▸ **PROVIDED DATA**:

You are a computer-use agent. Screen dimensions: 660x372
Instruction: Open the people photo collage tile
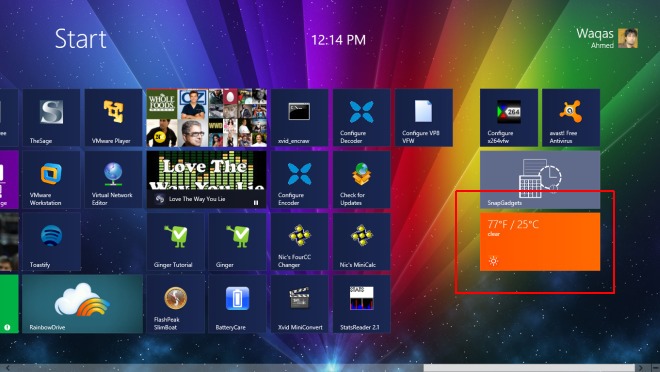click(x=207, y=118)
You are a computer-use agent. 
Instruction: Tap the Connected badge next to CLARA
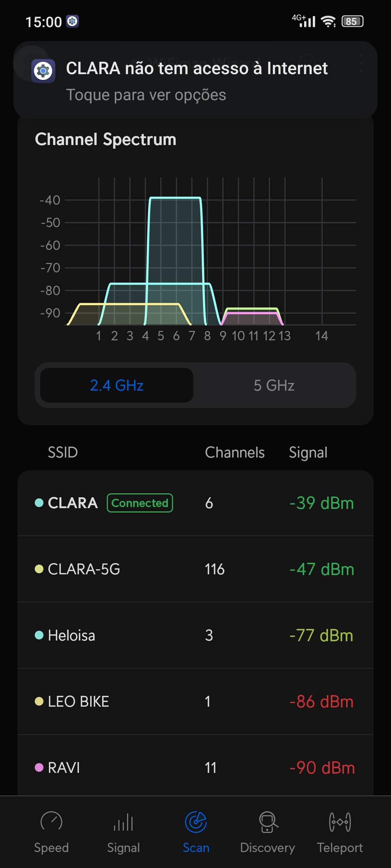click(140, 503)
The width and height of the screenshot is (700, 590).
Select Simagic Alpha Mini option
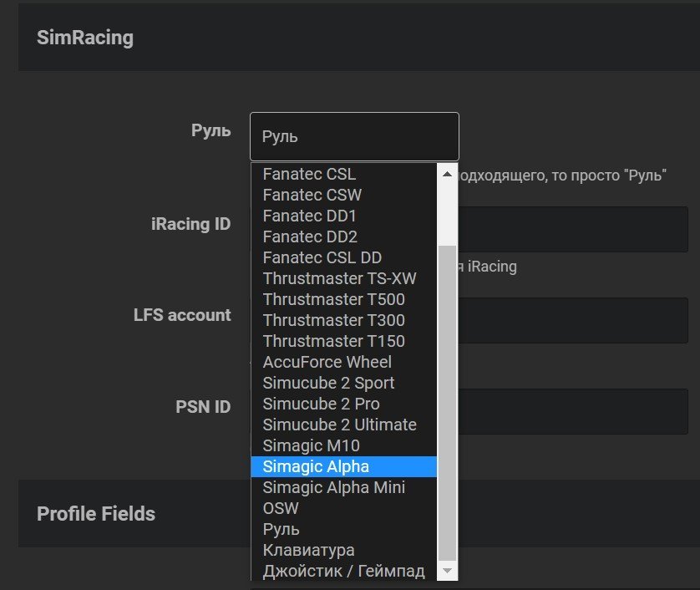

▸ **PROBLEM STATEMENT**: Look for "agent" in each line of the material, then copy the lines where it is found.

▸ **RESPONSE**:
You are a computer-use agent. Screen dimensions: 660x372
You are a computer-use agent. 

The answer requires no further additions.